We previously mentioned the case of Nicaragua 10 years since the Sandinista regime’s rise to power. It is possible that much of the failure of the new regime to introduce substantial changes in the social order can be attributed to the systematic war which Ronald Reagan’s government has waged in all spheres of life: economic, political, martial, and ideological (even religious!). But the failure itself is sufficient evidence that not even the concerted efforts of a substantial number of a country’s social forces are sufficient, at least in the short term, to achieve a social order’s radical transformation.

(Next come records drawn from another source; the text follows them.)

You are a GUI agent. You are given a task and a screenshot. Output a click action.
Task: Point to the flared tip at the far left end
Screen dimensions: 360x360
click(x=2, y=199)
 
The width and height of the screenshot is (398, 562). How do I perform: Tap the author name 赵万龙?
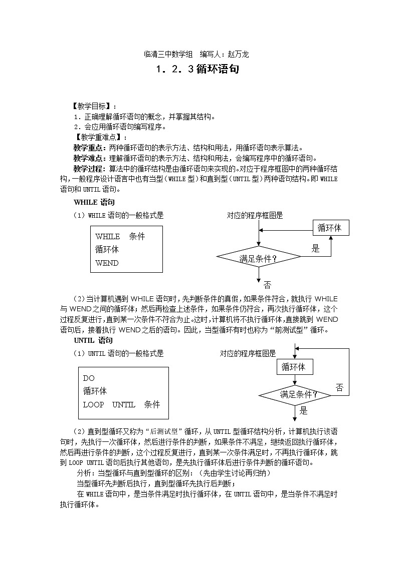click(x=238, y=54)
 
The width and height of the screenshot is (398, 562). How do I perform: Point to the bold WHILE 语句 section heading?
click(x=94, y=203)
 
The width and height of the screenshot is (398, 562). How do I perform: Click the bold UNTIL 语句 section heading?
click(x=93, y=340)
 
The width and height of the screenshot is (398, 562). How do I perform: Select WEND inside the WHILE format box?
click(x=107, y=263)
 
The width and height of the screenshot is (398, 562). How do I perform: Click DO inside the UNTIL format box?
click(x=89, y=378)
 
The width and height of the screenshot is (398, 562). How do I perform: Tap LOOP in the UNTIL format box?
click(x=93, y=404)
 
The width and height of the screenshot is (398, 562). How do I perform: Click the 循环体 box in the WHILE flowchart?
click(x=330, y=228)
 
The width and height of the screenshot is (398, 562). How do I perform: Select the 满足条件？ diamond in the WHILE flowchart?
click(x=259, y=258)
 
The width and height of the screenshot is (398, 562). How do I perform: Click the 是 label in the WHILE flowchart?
click(x=315, y=248)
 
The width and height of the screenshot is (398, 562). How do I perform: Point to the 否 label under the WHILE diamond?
click(x=267, y=285)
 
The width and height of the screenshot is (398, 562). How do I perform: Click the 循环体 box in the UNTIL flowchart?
click(x=294, y=367)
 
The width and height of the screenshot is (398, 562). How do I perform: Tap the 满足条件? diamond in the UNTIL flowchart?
click(x=295, y=395)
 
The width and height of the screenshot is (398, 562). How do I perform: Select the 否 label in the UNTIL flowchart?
click(x=339, y=387)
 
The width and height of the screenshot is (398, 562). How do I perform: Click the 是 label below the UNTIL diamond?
click(x=303, y=411)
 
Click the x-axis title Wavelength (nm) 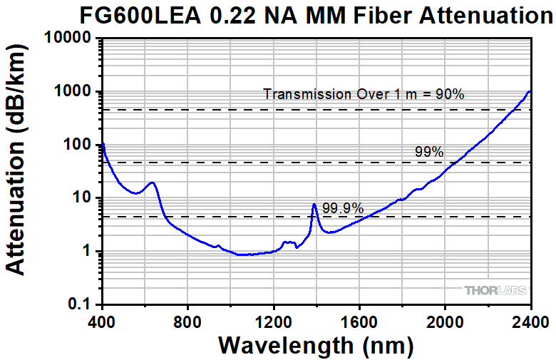(316, 344)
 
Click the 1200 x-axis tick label (274, 319)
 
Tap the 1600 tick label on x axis (359, 319)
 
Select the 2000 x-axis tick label (446, 319)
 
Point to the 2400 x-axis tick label (531, 319)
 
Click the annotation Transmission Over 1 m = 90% (364, 94)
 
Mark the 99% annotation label (429, 152)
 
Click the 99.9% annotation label (343, 209)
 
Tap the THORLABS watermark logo (495, 291)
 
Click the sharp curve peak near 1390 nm (314, 205)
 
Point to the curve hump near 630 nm (152, 182)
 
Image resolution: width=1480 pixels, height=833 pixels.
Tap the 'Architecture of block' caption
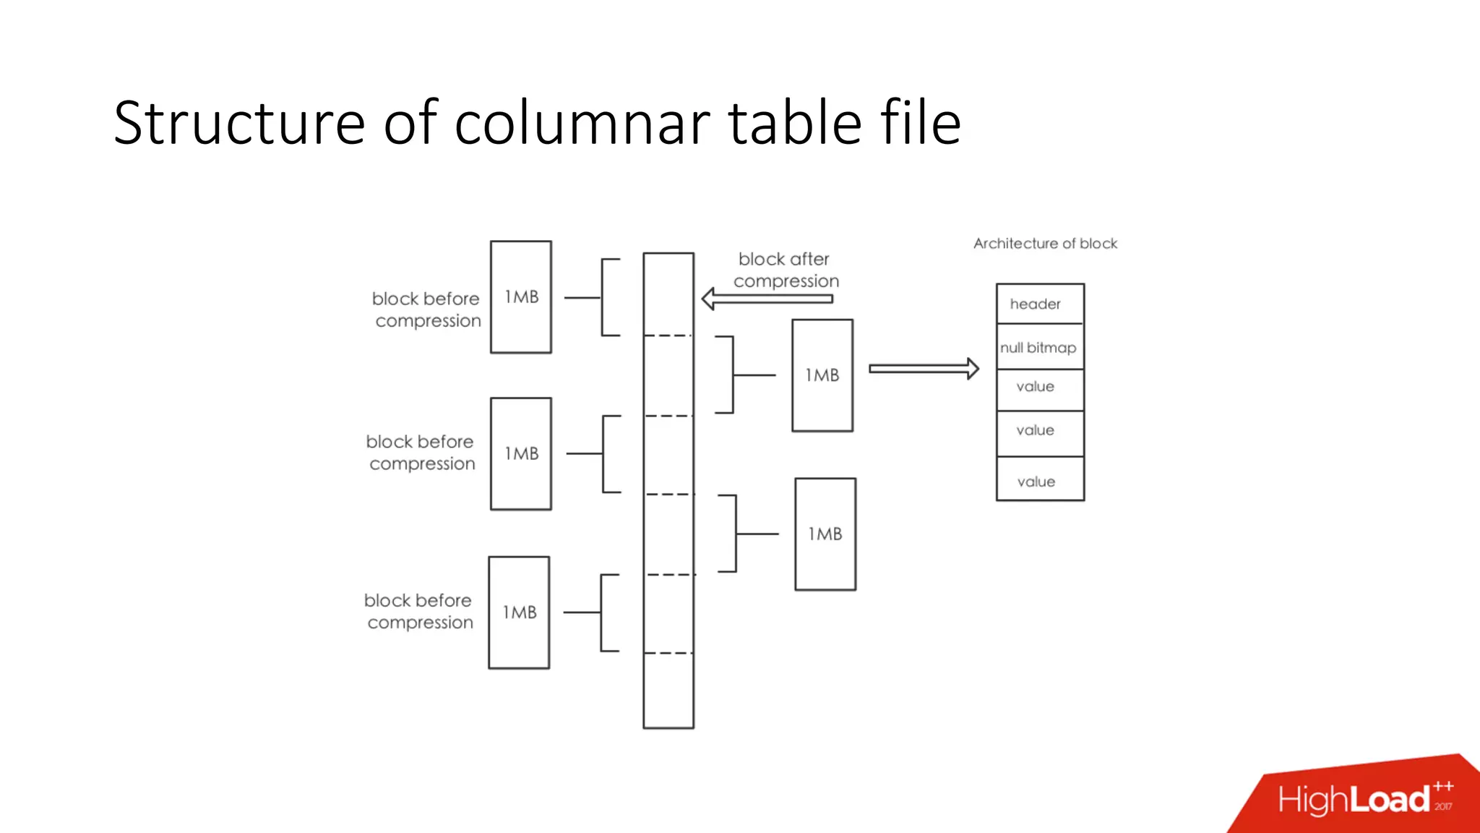[x=1045, y=244]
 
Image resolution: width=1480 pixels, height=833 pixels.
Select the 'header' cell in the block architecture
[x=1040, y=304]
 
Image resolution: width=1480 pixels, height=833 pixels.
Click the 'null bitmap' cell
[x=1040, y=348]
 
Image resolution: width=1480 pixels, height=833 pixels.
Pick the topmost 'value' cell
[x=1040, y=388]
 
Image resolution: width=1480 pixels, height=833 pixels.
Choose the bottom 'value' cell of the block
[x=1040, y=481]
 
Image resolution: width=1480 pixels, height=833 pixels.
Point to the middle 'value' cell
[x=1040, y=432]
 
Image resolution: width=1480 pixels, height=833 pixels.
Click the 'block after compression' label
[x=786, y=270]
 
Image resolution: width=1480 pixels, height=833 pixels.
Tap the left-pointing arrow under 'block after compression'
[x=767, y=299]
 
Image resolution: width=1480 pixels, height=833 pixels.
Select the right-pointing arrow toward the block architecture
[x=924, y=369]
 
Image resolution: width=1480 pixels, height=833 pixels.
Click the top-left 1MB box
[x=521, y=297]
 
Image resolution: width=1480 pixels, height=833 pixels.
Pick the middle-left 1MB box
[x=521, y=454]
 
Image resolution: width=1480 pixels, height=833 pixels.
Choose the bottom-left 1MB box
[x=519, y=612]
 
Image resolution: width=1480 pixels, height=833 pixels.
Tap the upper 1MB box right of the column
[x=822, y=375]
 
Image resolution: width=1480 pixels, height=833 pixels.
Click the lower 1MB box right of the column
[x=825, y=534]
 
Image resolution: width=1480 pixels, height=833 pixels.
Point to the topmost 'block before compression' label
[x=426, y=309]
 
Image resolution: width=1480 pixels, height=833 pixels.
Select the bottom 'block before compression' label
[x=419, y=611]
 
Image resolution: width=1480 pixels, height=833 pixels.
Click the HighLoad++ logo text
[x=1355, y=800]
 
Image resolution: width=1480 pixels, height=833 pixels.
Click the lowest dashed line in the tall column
[x=668, y=653]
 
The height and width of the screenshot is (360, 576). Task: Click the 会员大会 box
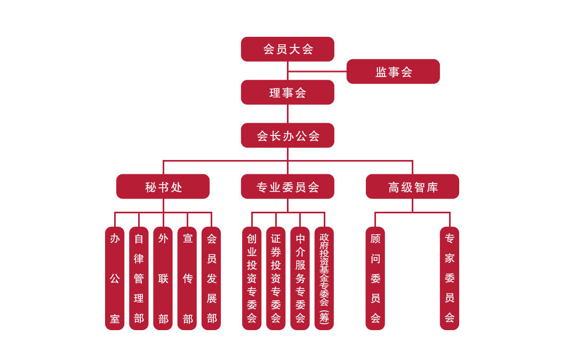click(287, 49)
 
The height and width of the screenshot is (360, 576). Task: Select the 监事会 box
click(393, 71)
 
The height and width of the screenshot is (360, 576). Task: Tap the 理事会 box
click(287, 92)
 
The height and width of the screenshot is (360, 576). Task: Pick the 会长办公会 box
click(287, 135)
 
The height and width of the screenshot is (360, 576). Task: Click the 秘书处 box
click(163, 187)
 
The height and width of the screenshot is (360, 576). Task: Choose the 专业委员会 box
click(287, 187)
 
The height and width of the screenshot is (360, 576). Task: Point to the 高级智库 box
click(412, 187)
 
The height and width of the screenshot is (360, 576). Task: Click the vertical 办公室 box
click(115, 278)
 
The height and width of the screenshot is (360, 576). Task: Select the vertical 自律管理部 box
click(139, 278)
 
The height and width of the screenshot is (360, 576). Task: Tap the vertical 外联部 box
click(163, 278)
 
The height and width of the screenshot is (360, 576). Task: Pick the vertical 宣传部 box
click(187, 278)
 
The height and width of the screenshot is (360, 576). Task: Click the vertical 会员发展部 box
click(211, 278)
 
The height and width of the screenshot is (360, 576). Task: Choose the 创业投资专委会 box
click(252, 278)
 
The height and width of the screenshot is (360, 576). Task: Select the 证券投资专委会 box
click(276, 278)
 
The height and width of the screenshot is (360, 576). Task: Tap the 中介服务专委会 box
click(300, 278)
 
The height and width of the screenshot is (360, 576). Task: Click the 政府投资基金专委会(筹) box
click(324, 278)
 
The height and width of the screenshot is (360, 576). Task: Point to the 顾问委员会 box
click(375, 278)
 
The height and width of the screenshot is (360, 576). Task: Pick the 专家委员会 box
click(450, 278)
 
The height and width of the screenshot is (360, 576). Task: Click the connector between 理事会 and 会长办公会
click(287, 114)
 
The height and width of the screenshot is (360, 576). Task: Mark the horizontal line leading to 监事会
click(317, 71)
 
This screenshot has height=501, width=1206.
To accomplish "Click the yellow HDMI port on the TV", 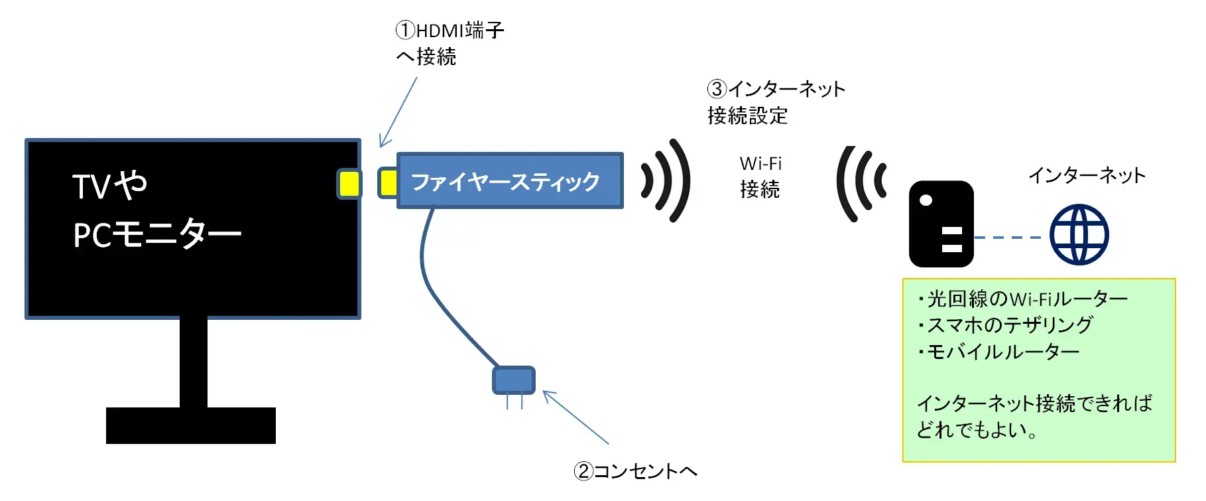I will pos(349,184).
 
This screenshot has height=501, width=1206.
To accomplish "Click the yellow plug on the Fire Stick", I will pos(388,182).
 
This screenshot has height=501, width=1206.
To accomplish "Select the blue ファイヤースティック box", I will pos(509,181).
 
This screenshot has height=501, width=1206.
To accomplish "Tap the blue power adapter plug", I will pos(513,380).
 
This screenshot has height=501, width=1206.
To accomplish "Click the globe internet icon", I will pos(1079,234).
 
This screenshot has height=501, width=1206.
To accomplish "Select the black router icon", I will pos(940,224).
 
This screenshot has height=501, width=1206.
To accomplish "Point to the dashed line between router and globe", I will pos(1008,237).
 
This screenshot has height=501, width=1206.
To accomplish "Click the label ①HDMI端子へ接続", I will pos(449,43).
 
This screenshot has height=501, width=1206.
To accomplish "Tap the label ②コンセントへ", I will pos(635,471).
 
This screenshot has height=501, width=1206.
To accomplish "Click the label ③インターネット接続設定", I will pos(776,102).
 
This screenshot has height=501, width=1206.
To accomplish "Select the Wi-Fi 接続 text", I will pos(760,177).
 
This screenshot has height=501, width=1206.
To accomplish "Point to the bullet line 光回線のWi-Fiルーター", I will pos(1024,299).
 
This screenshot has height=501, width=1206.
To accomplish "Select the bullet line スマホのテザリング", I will pos(1008,325).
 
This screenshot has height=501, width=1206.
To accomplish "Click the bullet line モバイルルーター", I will pos(1001,351).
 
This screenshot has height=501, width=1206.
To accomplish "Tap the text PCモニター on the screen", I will pos(157,234).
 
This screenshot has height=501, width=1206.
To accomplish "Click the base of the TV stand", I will pos(191,425).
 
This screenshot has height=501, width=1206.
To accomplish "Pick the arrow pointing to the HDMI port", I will pos(398,111).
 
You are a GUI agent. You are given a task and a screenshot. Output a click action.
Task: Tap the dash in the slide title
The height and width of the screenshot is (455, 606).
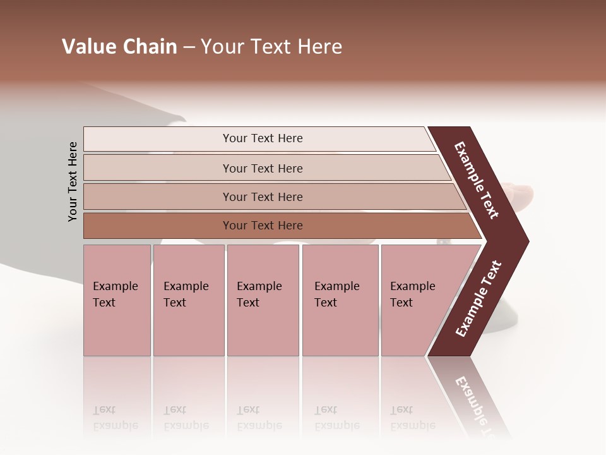(x=189, y=47)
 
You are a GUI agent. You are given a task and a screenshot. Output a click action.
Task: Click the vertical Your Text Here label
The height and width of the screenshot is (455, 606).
(x=73, y=182)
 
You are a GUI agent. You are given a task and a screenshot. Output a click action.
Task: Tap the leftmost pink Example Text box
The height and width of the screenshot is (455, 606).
(x=117, y=300)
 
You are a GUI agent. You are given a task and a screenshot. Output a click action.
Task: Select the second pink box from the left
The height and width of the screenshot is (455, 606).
(x=188, y=300)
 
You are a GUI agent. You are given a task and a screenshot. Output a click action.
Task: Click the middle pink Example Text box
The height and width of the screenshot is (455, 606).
(x=263, y=300)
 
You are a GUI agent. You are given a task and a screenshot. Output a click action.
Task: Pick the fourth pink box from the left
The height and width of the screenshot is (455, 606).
(x=340, y=300)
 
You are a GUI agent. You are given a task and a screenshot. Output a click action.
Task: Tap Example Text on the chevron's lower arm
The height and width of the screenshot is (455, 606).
(x=478, y=299)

There are many factors which interlock in the genesis and configuration of a social order, both those internal to a regime and those (actually or apparently) external to it. Consequently, the genesis of a new social order cannot simply be explained by the systematic appearance of multiple social norms from personal and group interactions. Putting aside minor historical asynchronies for now, a social order is the result of class conflict at a particular moment, its stability being necessarily provisional in the confrontation of social forces within a particular historical context. This is why the social order at a given moment tends to be the product and tool of the interests of the class or group in power.